▸ **Aim of the exercise**:
Report the lines of the data below that contain the string "date".
───── Records
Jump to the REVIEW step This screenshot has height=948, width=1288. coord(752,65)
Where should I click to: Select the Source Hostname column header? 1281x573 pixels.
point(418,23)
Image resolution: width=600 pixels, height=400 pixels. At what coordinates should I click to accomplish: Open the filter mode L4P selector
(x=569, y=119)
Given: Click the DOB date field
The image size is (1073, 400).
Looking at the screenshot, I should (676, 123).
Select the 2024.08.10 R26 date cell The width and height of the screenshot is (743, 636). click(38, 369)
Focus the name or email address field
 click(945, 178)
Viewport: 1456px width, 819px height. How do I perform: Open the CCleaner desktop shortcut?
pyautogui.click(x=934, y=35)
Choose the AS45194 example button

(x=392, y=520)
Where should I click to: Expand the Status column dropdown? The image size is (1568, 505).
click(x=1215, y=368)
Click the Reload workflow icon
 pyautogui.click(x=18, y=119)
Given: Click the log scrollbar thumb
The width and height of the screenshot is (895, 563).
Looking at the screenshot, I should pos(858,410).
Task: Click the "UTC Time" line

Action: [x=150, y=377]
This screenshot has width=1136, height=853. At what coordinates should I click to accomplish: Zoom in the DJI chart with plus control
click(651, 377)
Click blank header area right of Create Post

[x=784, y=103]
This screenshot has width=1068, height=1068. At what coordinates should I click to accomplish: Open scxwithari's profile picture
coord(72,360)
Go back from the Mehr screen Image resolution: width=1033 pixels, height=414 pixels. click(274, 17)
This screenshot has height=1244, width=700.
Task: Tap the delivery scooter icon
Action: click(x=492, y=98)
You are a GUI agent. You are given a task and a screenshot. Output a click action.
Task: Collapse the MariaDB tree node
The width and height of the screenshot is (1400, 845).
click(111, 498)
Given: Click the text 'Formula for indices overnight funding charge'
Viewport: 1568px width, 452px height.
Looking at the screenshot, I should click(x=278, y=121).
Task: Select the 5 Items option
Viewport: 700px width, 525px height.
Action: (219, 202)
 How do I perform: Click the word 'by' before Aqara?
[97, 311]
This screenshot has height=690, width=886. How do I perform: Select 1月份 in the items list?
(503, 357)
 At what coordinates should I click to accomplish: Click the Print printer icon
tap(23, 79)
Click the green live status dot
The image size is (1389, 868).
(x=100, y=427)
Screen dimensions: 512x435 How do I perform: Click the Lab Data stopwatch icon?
──────────
▸ **Answer section**:
Given: Click the DOB date field
Select the 2024.08.10 R26 date cell The width and height of the screenshot is (743, 636). click(38, 369)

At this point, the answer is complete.